§ The task:
Output the listing in full. Every line stays exactly as it is.

§ Extracted material:
◆ ◆ ◆ ◆ ◆ ◆ ◆

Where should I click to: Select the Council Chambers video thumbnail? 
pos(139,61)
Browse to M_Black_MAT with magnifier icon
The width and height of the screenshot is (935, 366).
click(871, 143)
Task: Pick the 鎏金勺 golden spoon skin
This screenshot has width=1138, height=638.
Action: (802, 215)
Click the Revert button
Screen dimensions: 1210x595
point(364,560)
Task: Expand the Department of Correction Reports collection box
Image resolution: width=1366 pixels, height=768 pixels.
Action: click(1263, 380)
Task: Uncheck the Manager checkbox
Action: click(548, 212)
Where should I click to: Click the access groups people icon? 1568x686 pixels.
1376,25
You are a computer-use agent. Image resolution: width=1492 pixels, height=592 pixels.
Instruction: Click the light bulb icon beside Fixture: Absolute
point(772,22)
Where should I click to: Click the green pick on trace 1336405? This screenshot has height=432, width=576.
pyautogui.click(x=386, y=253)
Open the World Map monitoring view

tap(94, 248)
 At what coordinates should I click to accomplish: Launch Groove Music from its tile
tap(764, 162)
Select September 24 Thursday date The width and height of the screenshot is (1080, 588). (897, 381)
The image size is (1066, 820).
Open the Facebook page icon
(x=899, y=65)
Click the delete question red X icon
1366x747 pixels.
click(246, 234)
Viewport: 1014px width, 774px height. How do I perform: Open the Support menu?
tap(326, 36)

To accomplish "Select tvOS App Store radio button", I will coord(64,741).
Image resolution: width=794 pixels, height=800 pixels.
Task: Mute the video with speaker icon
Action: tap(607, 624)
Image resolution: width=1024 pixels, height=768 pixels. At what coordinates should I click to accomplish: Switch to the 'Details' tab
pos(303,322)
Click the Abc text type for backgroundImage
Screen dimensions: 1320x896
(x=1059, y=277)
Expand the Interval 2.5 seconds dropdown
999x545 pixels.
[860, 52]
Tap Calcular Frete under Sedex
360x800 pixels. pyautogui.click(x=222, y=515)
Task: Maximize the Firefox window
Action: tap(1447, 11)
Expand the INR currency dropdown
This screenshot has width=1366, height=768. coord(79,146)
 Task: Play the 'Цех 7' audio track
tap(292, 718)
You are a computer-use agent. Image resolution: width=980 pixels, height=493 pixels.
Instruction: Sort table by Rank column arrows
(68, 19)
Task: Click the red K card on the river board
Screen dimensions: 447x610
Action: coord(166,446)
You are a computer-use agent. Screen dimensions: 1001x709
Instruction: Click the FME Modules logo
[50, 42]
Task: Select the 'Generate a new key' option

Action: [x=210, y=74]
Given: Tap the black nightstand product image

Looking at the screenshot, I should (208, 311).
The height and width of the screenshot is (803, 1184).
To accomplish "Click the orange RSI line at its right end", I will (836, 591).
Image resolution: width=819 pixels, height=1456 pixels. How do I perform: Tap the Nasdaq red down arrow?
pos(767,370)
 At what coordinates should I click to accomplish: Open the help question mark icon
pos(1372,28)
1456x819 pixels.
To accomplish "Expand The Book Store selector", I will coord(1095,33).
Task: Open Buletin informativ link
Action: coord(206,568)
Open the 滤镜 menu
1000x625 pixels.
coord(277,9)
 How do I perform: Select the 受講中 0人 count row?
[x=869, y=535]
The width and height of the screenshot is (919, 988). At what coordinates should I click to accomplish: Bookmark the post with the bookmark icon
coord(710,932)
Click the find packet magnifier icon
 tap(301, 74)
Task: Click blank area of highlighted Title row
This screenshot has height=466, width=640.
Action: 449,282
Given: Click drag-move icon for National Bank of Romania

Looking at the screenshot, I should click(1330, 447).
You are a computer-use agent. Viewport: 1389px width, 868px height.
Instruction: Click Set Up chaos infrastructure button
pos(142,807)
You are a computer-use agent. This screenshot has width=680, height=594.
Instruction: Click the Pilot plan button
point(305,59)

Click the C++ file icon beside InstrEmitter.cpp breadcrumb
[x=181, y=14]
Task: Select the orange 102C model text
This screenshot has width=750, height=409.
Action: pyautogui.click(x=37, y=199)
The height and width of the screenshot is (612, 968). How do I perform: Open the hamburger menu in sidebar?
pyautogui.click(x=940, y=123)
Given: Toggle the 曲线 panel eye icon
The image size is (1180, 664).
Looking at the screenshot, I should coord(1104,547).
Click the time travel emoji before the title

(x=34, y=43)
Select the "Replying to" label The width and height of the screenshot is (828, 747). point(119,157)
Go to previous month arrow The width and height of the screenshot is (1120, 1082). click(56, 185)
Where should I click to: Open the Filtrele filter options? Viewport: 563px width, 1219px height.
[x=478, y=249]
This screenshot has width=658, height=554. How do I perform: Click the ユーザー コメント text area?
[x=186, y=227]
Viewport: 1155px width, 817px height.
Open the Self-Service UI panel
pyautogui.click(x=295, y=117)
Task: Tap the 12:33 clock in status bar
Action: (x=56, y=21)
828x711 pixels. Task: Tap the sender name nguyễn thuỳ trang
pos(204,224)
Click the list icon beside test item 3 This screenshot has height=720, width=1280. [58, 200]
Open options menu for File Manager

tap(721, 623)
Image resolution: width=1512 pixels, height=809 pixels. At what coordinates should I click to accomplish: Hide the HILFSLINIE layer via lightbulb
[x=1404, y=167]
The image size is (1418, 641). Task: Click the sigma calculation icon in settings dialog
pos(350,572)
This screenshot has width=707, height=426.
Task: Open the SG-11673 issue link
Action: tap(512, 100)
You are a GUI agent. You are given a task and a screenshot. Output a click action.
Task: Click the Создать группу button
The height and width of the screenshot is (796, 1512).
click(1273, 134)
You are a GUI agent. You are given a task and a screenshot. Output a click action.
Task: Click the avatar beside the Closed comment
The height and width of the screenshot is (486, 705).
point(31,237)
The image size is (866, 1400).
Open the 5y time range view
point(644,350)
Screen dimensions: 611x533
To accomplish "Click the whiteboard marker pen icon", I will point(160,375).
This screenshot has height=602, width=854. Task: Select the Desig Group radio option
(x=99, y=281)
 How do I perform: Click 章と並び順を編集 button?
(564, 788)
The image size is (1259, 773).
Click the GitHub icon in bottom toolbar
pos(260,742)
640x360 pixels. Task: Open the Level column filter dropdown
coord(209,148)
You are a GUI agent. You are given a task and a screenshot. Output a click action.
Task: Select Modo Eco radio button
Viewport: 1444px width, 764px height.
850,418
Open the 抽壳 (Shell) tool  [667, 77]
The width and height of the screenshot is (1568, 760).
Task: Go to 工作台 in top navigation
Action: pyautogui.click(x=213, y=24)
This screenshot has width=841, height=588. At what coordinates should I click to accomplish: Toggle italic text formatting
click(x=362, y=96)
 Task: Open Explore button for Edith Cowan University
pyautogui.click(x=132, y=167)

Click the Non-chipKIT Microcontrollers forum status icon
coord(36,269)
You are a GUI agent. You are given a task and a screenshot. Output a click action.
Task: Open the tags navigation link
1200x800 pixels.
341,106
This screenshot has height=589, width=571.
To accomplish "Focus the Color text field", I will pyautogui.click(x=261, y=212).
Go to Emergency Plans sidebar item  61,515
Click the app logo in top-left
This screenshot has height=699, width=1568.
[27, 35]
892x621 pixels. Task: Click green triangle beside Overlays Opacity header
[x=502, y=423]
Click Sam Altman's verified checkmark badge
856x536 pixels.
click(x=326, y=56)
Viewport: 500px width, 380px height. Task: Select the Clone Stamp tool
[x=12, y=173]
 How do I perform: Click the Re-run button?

◆ ◆ ◆ ◆ ◆ ◆ ◆

§ Answer for the task:
Where should I click to: Select the Council Chambers video thumbnail? 
pos(139,61)
Browse to M_Black_MAT with magnifier icon
The width and height of the screenshot is (935, 366).
click(871, 143)
Task: Pick the 鎏金勺 golden spoon skin
This screenshot has width=1138, height=638.
Action: (802, 215)
Click the Revert button
Screen dimensions: 1210x595
point(364,560)
Task: Expand the Department of Correction Reports collection box
Image resolution: width=1366 pixels, height=768 pixels.
Action: click(1263, 380)
Task: Uncheck the Manager checkbox
Action: click(548, 212)
Where should I click to: Click the access groups people icon? 1568x686 pixels.
1376,25
You are a computer-use agent. Image resolution: width=1492 pixels, height=592 pixels.
Instruction: Click the light bulb icon beside Fixture: Absolute
point(772,22)
Where should I click to: Click the green pick on trace 1336405? This screenshot has height=432, width=576.
pyautogui.click(x=386, y=253)
Open the World Map monitoring view

tap(94, 248)
 At what coordinates should I click to accomplish: Launch Groove Music from its tile
tap(764, 162)
Select September 24 Thursday date The width and height of the screenshot is (1080, 588). (897, 381)
The image size is (1066, 820).
Open the Facebook page icon
(x=899, y=65)
Click the delete question red X icon
1366x747 pixels.
click(246, 234)
Viewport: 1014px width, 774px height. How do I perform: Open the Support menu?
tap(326, 36)

To accomplish "Select tvOS App Store radio button", I will coord(64,741).
Image resolution: width=794 pixels, height=800 pixels.
Task: Mute the video with speaker icon
Action: tap(607, 624)
Image resolution: width=1024 pixels, height=768 pixels. At what coordinates should I click to accomplish: Switch to the 'Details' tab
pos(303,322)
Click the Abc text type for backgroundImage
Screen dimensions: 1320x896
(x=1059, y=277)
Expand the Interval 2.5 seconds dropdown
999x545 pixels.
[860, 52]
Tap Calcular Frete under Sedex
360x800 pixels. pyautogui.click(x=222, y=515)
Task: Maximize the Firefox window
Action: tap(1447, 11)
Expand the INR currency dropdown
This screenshot has width=1366, height=768. coord(79,146)
 Task: Play the 'Цех 7' audio track
tap(292, 718)
You are a computer-use agent. Image resolution: width=980 pixels, height=493 pixels.
Instruction: Sort table by Rank column arrows
(68, 19)
Task: Click the red K card on the river board
Screen dimensions: 447x610
Action: coord(166,446)
You are a computer-use agent. Screen dimensions: 1001x709
Instruction: Click the FME Modules logo
[50, 42]
Task: Select the 'Generate a new key' option

Action: [x=210, y=74]
Given: Tap the black nightstand product image

Looking at the screenshot, I should (208, 311).
The height and width of the screenshot is (803, 1184).
To accomplish "Click the orange RSI line at its right end", I will (836, 591).
Image resolution: width=819 pixels, height=1456 pixels. How do I perform: Tap the Nasdaq red down arrow?
pos(767,370)
 At what coordinates should I click to accomplish: Open the help question mark icon
pos(1372,28)
1456x819 pixels.
To accomplish "Expand The Book Store selector", I will coord(1095,33).
Task: Open Buletin informativ link
Action: coord(206,568)
Open the 滤镜 menu
1000x625 pixels.
coord(277,9)
 How do I perform: Select the 受講中 0人 count row?
[x=869, y=535]
The width and height of the screenshot is (919, 988). At what coordinates should I click to accomplish: Bookmark the post with the bookmark icon
coord(710,932)
Click the find packet magnifier icon
 tap(301, 74)
Task: Click blank area of highlighted Title row
This screenshot has height=466, width=640.
Action: 449,282
Given: Click drag-move icon for National Bank of Romania

Looking at the screenshot, I should click(1330, 447).
You are a computer-use agent. Viewport: 1389px width, 868px height.
Instruction: Click Set Up chaos infrastructure button
pos(142,807)
You are a computer-use agent. This screenshot has width=680, height=594.
Instruction: Click the Pilot plan button
point(305,59)

Click the C++ file icon beside InstrEmitter.cpp breadcrumb
[x=181, y=14]
Task: Select the orange 102C model text
This screenshot has width=750, height=409.
Action: pyautogui.click(x=37, y=199)
The height and width of the screenshot is (612, 968). How do I perform: Open the hamburger menu in sidebar?
pyautogui.click(x=940, y=123)
Given: Toggle the 曲线 panel eye icon
The image size is (1180, 664).
Looking at the screenshot, I should coord(1104,547).
Click the time travel emoji before the title

(x=34, y=43)
Select the "Replying to" label The width and height of the screenshot is (828, 747). point(119,157)
Go to previous month arrow The width and height of the screenshot is (1120, 1082). click(56, 185)
Where should I click to: Open the Filtrele filter options? Viewport: 563px width, 1219px height.
[x=478, y=249]
This screenshot has width=658, height=554. How do I perform: Click the ユーザー コメント text area?
[x=186, y=227]
Viewport: 1155px width, 817px height.
Open the Self-Service UI panel
pyautogui.click(x=295, y=117)
Task: Tap the 12:33 clock in status bar
Action: (x=56, y=21)
828x711 pixels. Task: Tap the sender name nguyễn thuỳ trang
pos(204,224)
Click the list icon beside test item 3 This screenshot has height=720, width=1280. [58, 200]
Open options menu for File Manager

tap(721, 623)
Image resolution: width=1512 pixels, height=809 pixels. At what coordinates should I click to accomplish: Hide the HILFSLINIE layer via lightbulb
[x=1404, y=167]
The image size is (1418, 641). Task: Click the sigma calculation icon in settings dialog
pos(350,572)
This screenshot has width=707, height=426.
Task: Open the SG-11673 issue link
Action: tap(512, 100)
You are a GUI agent. You are given a task and a screenshot. Output a click action.
Task: Click the Создать группу button
The height and width of the screenshot is (796, 1512).
click(1273, 134)
You are a GUI agent. You are given a task and a screenshot. Output a click action.
Task: Click the avatar beside the Closed comment
The height and width of the screenshot is (486, 705).
point(31,237)
The image size is (866, 1400).
Open the 5y time range view
point(644,350)
Screen dimensions: 611x533
To accomplish "Click the whiteboard marker pen icon", I will point(160,375).
This screenshot has height=602, width=854. Task: Select the Desig Group radio option
(x=99, y=281)
 How do I perform: Click 章と並び順を編集 button?
(564, 788)
The image size is (1259, 773).
Click the GitHub icon in bottom toolbar
pos(260,742)
640x360 pixels. Task: Open the Level column filter dropdown
coord(209,148)
You are a GUI agent. You are given a task and a screenshot. Output a click action.
Task: Select Modo Eco radio button
Viewport: 1444px width, 764px height.
850,418
Open the 抽壳 (Shell) tool  [667, 77]
The width and height of the screenshot is (1568, 760).
Task: Go to 工作台 in top navigation
Action: pyautogui.click(x=213, y=24)
This screenshot has width=841, height=588. At what coordinates should I click to accomplish: Toggle italic text formatting
click(x=362, y=96)
 Task: Open Explore button for Edith Cowan University
pyautogui.click(x=132, y=167)

Click the Non-chipKIT Microcontrollers forum status icon
coord(36,269)
You are a GUI agent. You are given a task and a screenshot. Output a click action.
Task: Open the tags navigation link
1200x800 pixels.
341,106
This screenshot has height=589, width=571.
To accomplish "Focus the Color text field", I will pyautogui.click(x=261, y=212).
Go to Emergency Plans sidebar item  61,515
Click the app logo in top-left
This screenshot has height=699, width=1568.
[27, 35]
892x621 pixels. Task: Click green triangle beside Overlays Opacity header
[x=502, y=423]
Click Sam Altman's verified checkmark badge
856x536 pixels.
click(x=326, y=56)
Viewport: 500px width, 380px height. Task: Select the Clone Stamp tool
[x=12, y=173]
 How do I perform: Click the Re-run button?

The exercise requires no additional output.